Olivier Roller

Radhouane El Meddeb, rébellion pudique dansée

Sa dernière pièce, Face à la mer, pour que les larmes deviennent des éclats de rire, a été vivement remarquée lors des Plateaux 2017, présentés à La Briqueterie, centre de développement chorégraphique national du Val-de-Marne. Voyage théâtral et dansé dans lequel le chorégraphe Radhouane El Meddeb évoque, à travers l’exil, les revers du déracinement.

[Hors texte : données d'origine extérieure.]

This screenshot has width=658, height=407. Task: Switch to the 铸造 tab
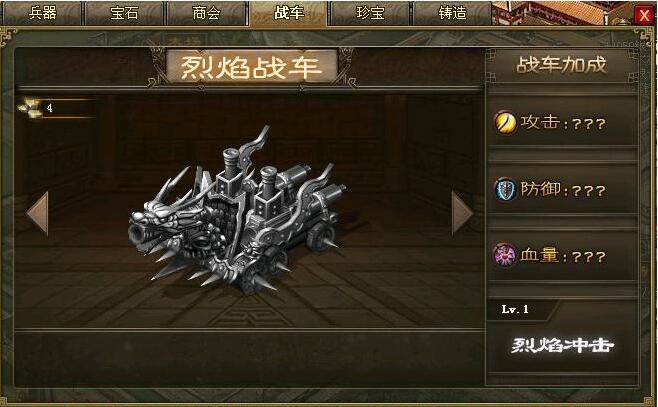click(x=452, y=13)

Les titres de pièces de Radhouane El Meddeb portent en eux leur dramaturgie, mais surtout la fragilité des choses. « J’aime ce qui est à fleur de peau, confirme-t-il. J’aime lorsque la danse raconte la vie, dévoile nos secrets. » Pour en finir avec MOI, son premier solo, forcément psychanalytique, est traité comme un combat, afin de régler le rapport au métier, au théâtre, à la scène, à la solitude. Dans un autre solo titré A mon père, une dernière danse et un premier baiser, non seulement il livre avec pudeur son chagrin, mais il envoie aussi un message dans l’au-delà, pour dire ce qu’il n’a pas eu le temps de dire, « au revoir », à celui qui est parti trop vite. Et comme s’il cachait ses larmes, il danse de dos, « mais plutôt pour éviter trop de frontalité avec le public, reprend-il, pour ne rien imposer, ne pas trop s’exposer ou rechercher la compassion. Chaque spectacle est une rencontre, et l’esthétique est importante pour aller au-devant de l’autre sans l’agresser. »

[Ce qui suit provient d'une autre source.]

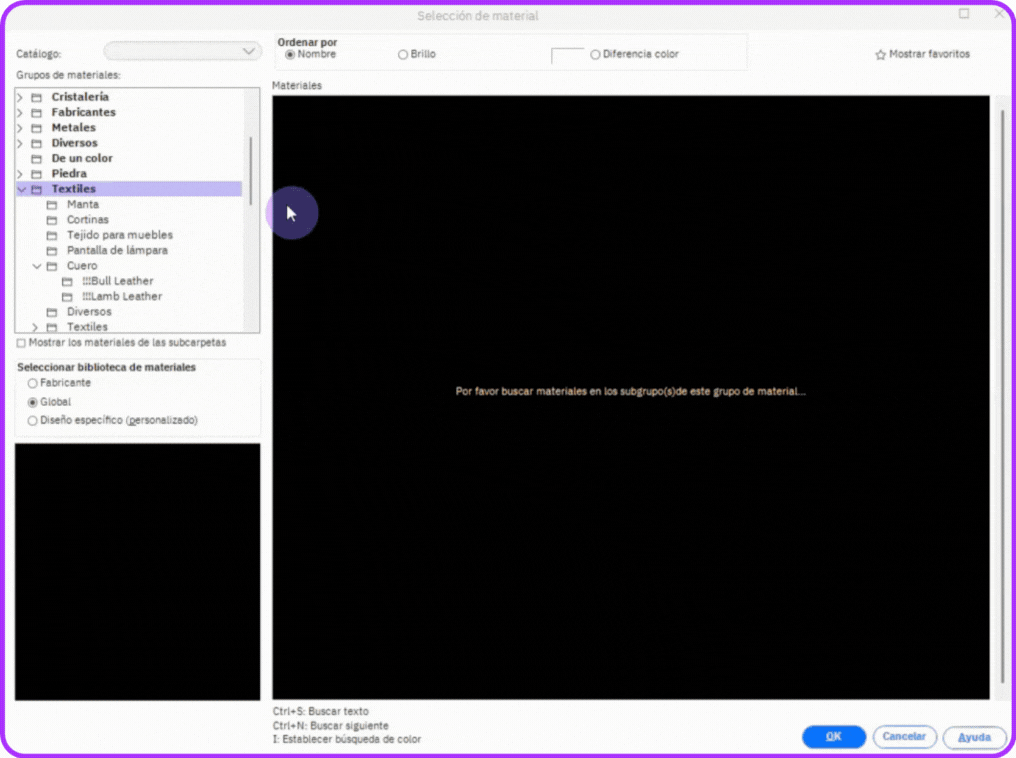1016x758 pixels.
Task: Click the Bull Leather folder icon
Action: (x=67, y=281)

Avec HeroesRadhouane El Meddeb s’aventure vers d’autres latitudes, tout comme avec Sous leurs pieds, le paradis, hommage qu’il rend aux mères avec le chorégraphe Thomas Lebrun, en 2012, sur une chanson d’Oum Kalthoum, lors du festival Montpellier Danse. « J’aime les danses qui racontent notre humanité, s’approprient l’actualité, racontent le chaos, le désordre, la peur de disparaître, clament la liberté. » C’est à nouveau un hommage aux films des années 40, à la danse orientale, à une époque où les corps des femmes étaient vénérés, et où leur nombril était le centre du monde, qu’il rend avec Au temps où les Arabes dansaient. Et pour provoquer, mais toujours avec la même pudeur, Radhouane El Meddeb fait interpréter son pamphlet par quatre hommes qui se déhanchent, interrogeant ainsi leur virilité. « Il s’agissait, ici, d’aborder un contexte géopolitique actuel tout en prenant soin d’éviter l’écueil folklorique et orientaliste. »

Face à la mer, pour que les larmes deviennent des éclats de rire raconte donc tout ce que les déracinés emportent dans leur bagage ou ont laissé derrière eux, l’exil, le sentiment d’avoir déserté, d’avoir manqué quelque chose. « Je suis passé à côté de deux choses essentielles dans ma vie et dans l’histoire de ma terre natale : la mort de mon père et la révolution tunisienne. Même si, aujourd’hui, je me sens dépassé par ce pays que j’aime tant et qui a beaucoup changé. » Le manque fait donc partie de ses pièces, qui interrogent toujours le corps avec une grande pudeur et tisse entre la danse et le théâtre une frontière toujours aussi ténue. Comme l’un des grands projets sur lequel il travaille en ce moment, la réinterprétation d’un ballet du répertoire romantique qui sera dansée par la compagnie d’un opéra national en mars 2019 et qu’il évoque d’une manière discrète, histoire de conjurer le mauvais sort.